*Dataset records:*

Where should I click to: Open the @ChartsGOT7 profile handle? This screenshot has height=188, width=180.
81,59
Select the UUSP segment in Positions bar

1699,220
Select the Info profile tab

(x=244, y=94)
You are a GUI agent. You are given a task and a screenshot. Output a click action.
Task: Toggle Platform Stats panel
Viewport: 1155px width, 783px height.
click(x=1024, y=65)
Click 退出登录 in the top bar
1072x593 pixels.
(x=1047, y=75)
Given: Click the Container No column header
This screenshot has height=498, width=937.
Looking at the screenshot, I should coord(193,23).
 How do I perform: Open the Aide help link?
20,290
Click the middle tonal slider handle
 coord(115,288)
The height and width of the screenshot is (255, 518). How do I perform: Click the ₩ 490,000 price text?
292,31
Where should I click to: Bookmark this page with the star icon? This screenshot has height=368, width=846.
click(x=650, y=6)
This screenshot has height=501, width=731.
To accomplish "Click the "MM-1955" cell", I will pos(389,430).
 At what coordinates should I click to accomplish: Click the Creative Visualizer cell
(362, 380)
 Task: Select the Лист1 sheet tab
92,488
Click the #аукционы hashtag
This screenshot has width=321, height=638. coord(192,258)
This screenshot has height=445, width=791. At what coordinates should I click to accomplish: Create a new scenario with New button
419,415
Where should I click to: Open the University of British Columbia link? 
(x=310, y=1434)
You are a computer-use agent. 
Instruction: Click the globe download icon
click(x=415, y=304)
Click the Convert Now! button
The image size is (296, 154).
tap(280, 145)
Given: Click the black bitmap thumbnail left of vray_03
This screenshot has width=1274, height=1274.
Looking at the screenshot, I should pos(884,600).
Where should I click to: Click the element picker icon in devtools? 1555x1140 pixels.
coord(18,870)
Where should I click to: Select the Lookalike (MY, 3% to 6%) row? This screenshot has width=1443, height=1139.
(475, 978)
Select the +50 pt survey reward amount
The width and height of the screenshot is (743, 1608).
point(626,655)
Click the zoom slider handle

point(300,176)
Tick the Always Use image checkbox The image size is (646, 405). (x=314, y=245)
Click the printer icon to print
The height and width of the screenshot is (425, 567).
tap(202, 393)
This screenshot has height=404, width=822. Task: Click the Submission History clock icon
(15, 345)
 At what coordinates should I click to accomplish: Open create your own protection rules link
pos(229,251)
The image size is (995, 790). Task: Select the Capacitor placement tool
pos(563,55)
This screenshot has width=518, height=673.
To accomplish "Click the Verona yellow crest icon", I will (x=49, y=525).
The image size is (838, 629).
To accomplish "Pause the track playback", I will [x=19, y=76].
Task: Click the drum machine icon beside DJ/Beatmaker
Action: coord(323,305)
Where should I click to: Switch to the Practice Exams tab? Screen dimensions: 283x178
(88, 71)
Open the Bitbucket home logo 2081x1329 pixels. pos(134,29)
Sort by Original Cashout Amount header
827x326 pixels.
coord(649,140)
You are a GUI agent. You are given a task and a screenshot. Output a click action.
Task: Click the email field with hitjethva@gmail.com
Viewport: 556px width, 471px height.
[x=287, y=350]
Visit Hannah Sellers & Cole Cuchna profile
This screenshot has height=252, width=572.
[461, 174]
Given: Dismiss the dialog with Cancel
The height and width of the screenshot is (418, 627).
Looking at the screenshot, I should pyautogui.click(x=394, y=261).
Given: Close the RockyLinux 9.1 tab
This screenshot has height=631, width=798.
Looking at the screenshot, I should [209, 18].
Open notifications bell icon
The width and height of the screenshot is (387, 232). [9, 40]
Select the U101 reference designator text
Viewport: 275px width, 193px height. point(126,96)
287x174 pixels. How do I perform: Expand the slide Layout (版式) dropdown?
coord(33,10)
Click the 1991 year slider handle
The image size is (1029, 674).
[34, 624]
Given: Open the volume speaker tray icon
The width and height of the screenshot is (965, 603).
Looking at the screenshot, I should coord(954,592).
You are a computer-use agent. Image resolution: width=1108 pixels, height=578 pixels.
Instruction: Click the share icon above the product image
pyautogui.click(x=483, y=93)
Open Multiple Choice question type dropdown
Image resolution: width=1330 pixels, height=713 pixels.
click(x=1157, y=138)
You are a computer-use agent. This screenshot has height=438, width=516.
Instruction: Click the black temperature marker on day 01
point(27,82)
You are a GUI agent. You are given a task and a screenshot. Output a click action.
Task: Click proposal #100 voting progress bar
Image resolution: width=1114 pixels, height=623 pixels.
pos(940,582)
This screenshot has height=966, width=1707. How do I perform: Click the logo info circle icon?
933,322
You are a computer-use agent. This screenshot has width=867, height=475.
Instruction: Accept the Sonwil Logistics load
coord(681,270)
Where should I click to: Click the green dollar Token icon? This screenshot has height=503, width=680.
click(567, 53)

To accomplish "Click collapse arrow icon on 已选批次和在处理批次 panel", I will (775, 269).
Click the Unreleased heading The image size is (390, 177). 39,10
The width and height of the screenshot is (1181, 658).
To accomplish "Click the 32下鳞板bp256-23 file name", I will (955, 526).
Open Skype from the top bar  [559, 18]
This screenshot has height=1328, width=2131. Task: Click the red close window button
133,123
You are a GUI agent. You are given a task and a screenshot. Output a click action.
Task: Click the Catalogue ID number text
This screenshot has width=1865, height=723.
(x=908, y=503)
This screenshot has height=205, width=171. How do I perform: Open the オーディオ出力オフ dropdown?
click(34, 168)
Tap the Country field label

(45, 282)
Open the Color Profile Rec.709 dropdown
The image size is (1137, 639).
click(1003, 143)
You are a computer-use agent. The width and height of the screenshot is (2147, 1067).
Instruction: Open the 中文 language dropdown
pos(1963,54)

*Stated goal:* Reproduce all of the data above verbatim, line for line.

*Final result:*
Where should I click to: Open the @ChartsGOT7 profile handle? This screenshot has height=188, width=180.
81,59
Select the UUSP segment in Positions bar

1699,220
Select the Info profile tab

(x=244, y=94)
You are a GUI agent. You are given a task and a screenshot. Output a click action.
Task: Toggle Platform Stats panel
Viewport: 1155px width, 783px height.
click(x=1024, y=65)
Click 退出登录 in the top bar
1072x593 pixels.
(x=1047, y=75)
Given: Click the Container No column header
This screenshot has height=498, width=937.
Looking at the screenshot, I should coord(193,23).
 How do I perform: Open the Aide help link?
20,290
Click the middle tonal slider handle
 coord(115,288)
The height and width of the screenshot is (255, 518). How do I perform: Click the ₩ 490,000 price text?
292,31
Where should I click to: Bookmark this page with the star icon? This screenshot has height=368, width=846.
click(x=650, y=6)
This screenshot has height=501, width=731.
To accomplish "Click the "MM-1955" cell", I will pos(389,430).
 At what coordinates should I click to accomplish: Click the Creative Visualizer cell
(362, 380)
 Task: Select the Лист1 sheet tab
92,488
Click the #аукционы hashtag
This screenshot has width=321, height=638. coord(192,258)
This screenshot has height=445, width=791. At what coordinates should I click to accomplish: Create a new scenario with New button
419,415
Where should I click to: Open the University of British Columbia link? 
(x=310, y=1434)
You are a computer-use agent. 
Instruction: Click the globe download icon
click(x=415, y=304)
Click the Convert Now! button
The image size is (296, 154).
tap(280, 145)
Given: Click the black bitmap thumbnail left of vray_03
This screenshot has width=1274, height=1274.
Looking at the screenshot, I should pos(884,600).
Where should I click to: Click the element picker icon in devtools? 1555x1140 pixels.
coord(18,870)
Where should I click to: Select the Lookalike (MY, 3% to 6%) row? This screenshot has width=1443, height=1139.
(475, 978)
Select the +50 pt survey reward amount
The width and height of the screenshot is (743, 1608).
point(626,655)
Click the zoom slider handle

point(300,176)
Tick the Always Use image checkbox The image size is (646, 405). (x=314, y=245)
Click the printer icon to print
The height and width of the screenshot is (425, 567).
tap(202, 393)
This screenshot has height=404, width=822. Task: Click the Submission History clock icon
(15, 345)
 At what coordinates should I click to accomplish: Open create your own protection rules link
pos(229,251)
The image size is (995, 790). Task: Select the Capacitor placement tool
pos(563,55)
This screenshot has width=518, height=673.
To accomplish "Click the Verona yellow crest icon", I will (x=49, y=525).
The image size is (838, 629).
To accomplish "Pause the track playback", I will [x=19, y=76].
Task: Click the drum machine icon beside DJ/Beatmaker
Action: coord(323,305)
Where should I click to: Switch to the Practice Exams tab? Screen dimensions: 283x178
(88, 71)
Open the Bitbucket home logo 2081x1329 pixels. pos(134,29)
Sort by Original Cashout Amount header
827x326 pixels.
coord(649,140)
You are a GUI agent. You are given a task and a screenshot. Output a click action.
Task: Click the email field with hitjethva@gmail.com
Viewport: 556px width, 471px height.
[x=287, y=350]
Visit Hannah Sellers & Cole Cuchna profile
This screenshot has height=252, width=572.
[461, 174]
Given: Dismiss the dialog with Cancel
The height and width of the screenshot is (418, 627).
Looking at the screenshot, I should pyautogui.click(x=394, y=261).
Given: Close the RockyLinux 9.1 tab
This screenshot has height=631, width=798.
Looking at the screenshot, I should [209, 18].
Open notifications bell icon
The width and height of the screenshot is (387, 232). [9, 40]
Select the U101 reference designator text
Viewport: 275px width, 193px height. point(126,96)
287x174 pixels. How do I perform: Expand the slide Layout (版式) dropdown?
coord(33,10)
Click the 1991 year slider handle
The image size is (1029, 674).
[34, 624]
Given: Open the volume speaker tray icon
The width and height of the screenshot is (965, 603).
Looking at the screenshot, I should coord(954,592).
You are a computer-use agent. Image resolution: width=1108 pixels, height=578 pixels.
Instruction: Click the share icon above the product image
pyautogui.click(x=483, y=93)
Open Multiple Choice question type dropdown
Image resolution: width=1330 pixels, height=713 pixels.
click(x=1157, y=138)
You are a computer-use agent. This screenshot has height=438, width=516.
Instruction: Click the black temperature marker on day 01
point(27,82)
You are a GUI agent. You are given a task and a screenshot. Output a click action.
Task: Click proposal #100 voting progress bar
Image resolution: width=1114 pixels, height=623 pixels.
pos(940,582)
This screenshot has height=966, width=1707. How do I perform: Click the logo info circle icon?
933,322
You are a computer-use agent. This screenshot has width=867, height=475.
Instruction: Accept the Sonwil Logistics load
coord(681,270)
Where should I click to: Click the green dollar Token icon? This screenshot has height=503, width=680.
click(567, 53)

To accomplish "Click collapse arrow icon on 已选批次和在处理批次 panel", I will (775, 269).
Click the Unreleased heading The image size is (390, 177). 39,10
The width and height of the screenshot is (1181, 658).
To accomplish "Click the 32下鳞板bp256-23 file name", I will (955, 526).
Open Skype from the top bar  [559, 18]
This screenshot has height=1328, width=2131. Task: Click the red close window button
133,123
You are a GUI agent. You are given a task and a screenshot. Output a click action.
Task: Click the Catalogue ID number text
This screenshot has width=1865, height=723.
(x=908, y=503)
This screenshot has height=205, width=171. How do I perform: Open the オーディオ出力オフ dropdown?
click(34, 168)
Tap the Country field label

(45, 282)
Open the Color Profile Rec.709 dropdown
The image size is (1137, 639).
click(1003, 143)
You are a computer-use agent. The width and height of the screenshot is (2147, 1067).
Instruction: Open the 中文 language dropdown
pos(1963,54)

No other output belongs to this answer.